Autrement dit, rendre un signal plus lisible ne signifie pas rendre tout l’environnement plus intense.
Cette distinction aide les équipes à soutenir la perception sans provoquer une surcharge.
Comment transmettre une réaction sensorielle à l’équipe ?
Une transmission utile évite les conclusions définitives. Elle décrit un fait, l’ajustement réalisé et la réaction observée.
Elle peut suivre quatre étapes.
Décrire le fait observé
La personne détourne le visage et ferme les yeux lorsque le projecteur est allumé.
Formuler une hypothèse prudente
La lumière peut être trop directe ou trop intense.
Indiquer l’ajustement testé
Le projecteur est orienté vers le mur et son intensité est réduite.
Noter l’évolution
La personne rouvre les yeux et reste dans l’espace.
Cette méthode aide à construire progressivement un profil sensoriel individualisé.
Elle évite également les conclusions trop générales affirmant qu’une personne apprécie toujours une lumière, une musique ou une texture.
Les préférences peuvent changer selon le moment, la fatigue, la douleur et la relation avec l’accompagnant.
Comment l’approche Snoezelen s’adapte-t-elle au vieillissement sensoriel ?

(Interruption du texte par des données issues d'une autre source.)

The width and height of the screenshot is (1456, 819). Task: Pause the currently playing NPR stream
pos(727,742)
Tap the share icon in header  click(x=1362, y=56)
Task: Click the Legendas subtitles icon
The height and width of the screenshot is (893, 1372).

La démarche Snoezelen repose sur une proposition sensorielle ajustée, une présence attentive et l’observation des réactions.
Elle ne cherche pas à compenser chaque baisse sensorielle par une stimulation plus forte.

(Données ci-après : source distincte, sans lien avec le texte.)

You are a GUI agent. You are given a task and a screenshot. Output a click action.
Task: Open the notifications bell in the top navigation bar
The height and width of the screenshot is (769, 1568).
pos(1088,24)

Au contraire, elle invite à rechercher le niveau juste : assez présent pour être perçu, mais suffisamment mesuré pour rester confortable.

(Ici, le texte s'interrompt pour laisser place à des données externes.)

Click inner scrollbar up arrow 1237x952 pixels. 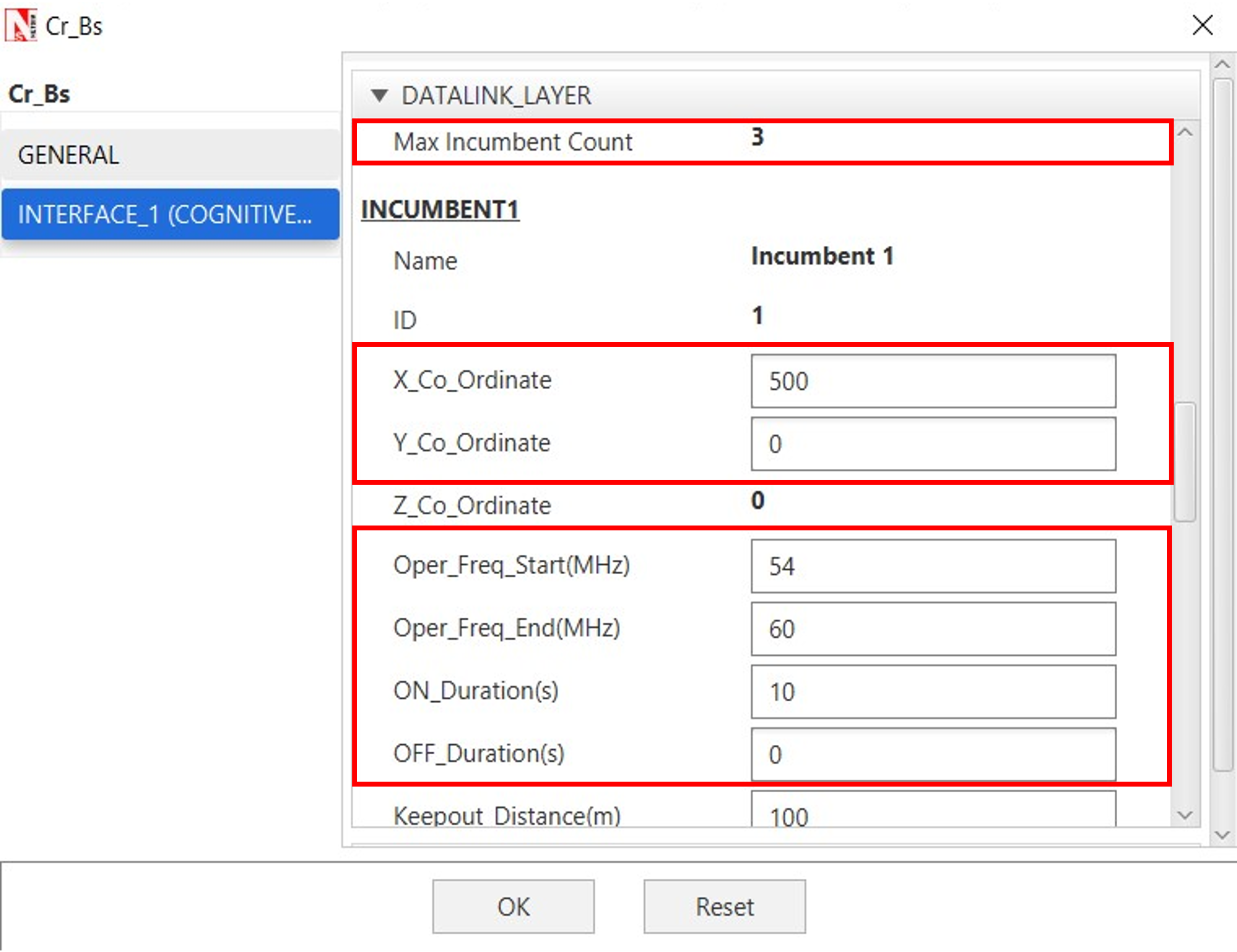[1185, 133]
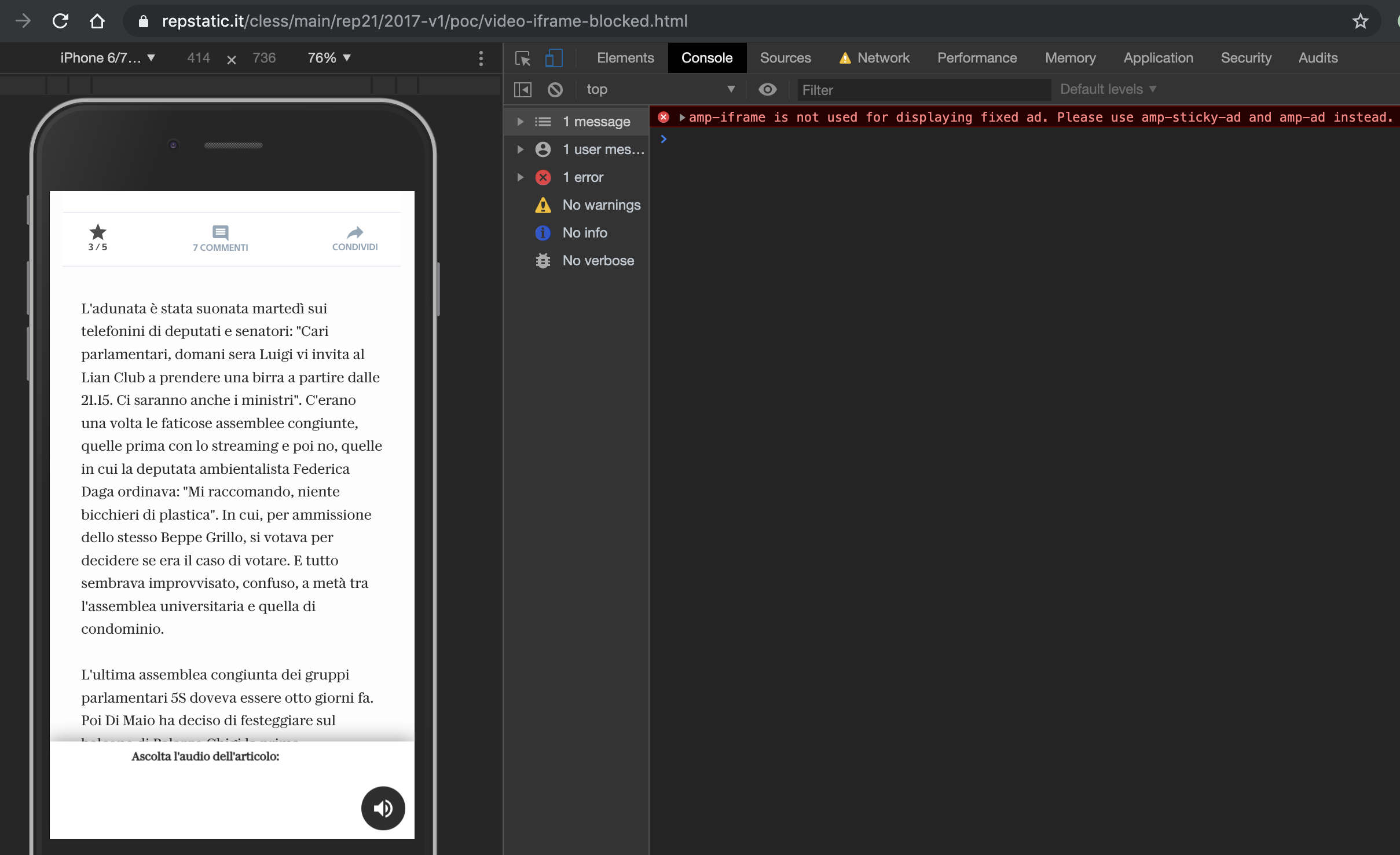Switch to the Elements tab
This screenshot has height=855, width=1400.
[625, 58]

Dans ce cadre, le professionnel peut modifier :
- la lumière ;
- le son ;
- la posture ;
- les textures ;
- la durée ;
- le rythme de la séance.
Il peut également choisir de ne rien ajouter et de privilégier un temps de présence calme.
Les espaces Snoezelen conçus par Somoba s’inscrivent dans cette logique de personnalisation et de stimulation douce.
Par ailleurs, les formations Somoba permettent aux équipes d’approfondir l’observation, l’ajustement des propositions et la posture relationnelle.

Quels ajustements sensoriels peut-on intégrer au quotidien en EHPAD ?
L’adaptation sensorielle ne concerne pas uniquement les séances organisées dans un espace dédié.
Elle peut être intégrée dans les actes ordinaires.
Pendant le repas, l’équipe peut réduire le bruit de fond et présenter les aliments de manière lisible.
Pendant la toilette, elle peut annoncer le contact, vérifier la température avec prudence et éviter les gestes trop rapides.
Dans les couloirs, elle peut préserver des contrastes clairs, maintenir les points d’appui et limiter les obstacles.
Pendant une animation, elle peut fractionner les consignes et éviter plusieurs sollicitations simultanées.
Enfin, lors des transitions, elle peut annoncer l’activité suivante et conserver certains repères stables.
Ces ajustements rejoignent les approches non médicamenteuses en EHPAD, qui accordent une place importante à l’environnement, à la relation et à l’individualisation.
Cependant, une baisse soudaine de la vision, de l’audition, de l’équilibre, du goût, de l’odorat ou de la sensibilité ne doit pas être attribuée automatiquement à l’âge. Elle peut nécessiter une évaluation par un professionnel de santé.
Vieillir signifie-t-il ressentir moins ?
Vieillir ne signifie pas cesser de ressentir.
Certaines informations deviennent moins nettes. D’autres demandent davantage d’effort. Enfin, un environnement complexe peut devenir fatigant plus rapidement.
L’accompagnement consiste donc à rechercher un équilibre entre lisibilité, douceur et respect du rythme.
Il ne s’agit ni de stimuler davantage par principe ni de supprimer toute expérience.
Il s’agit d’observer ce que la personne perçoit, ce qu’elle tolère et ce qui l’aide à rester en relation avec son environnement.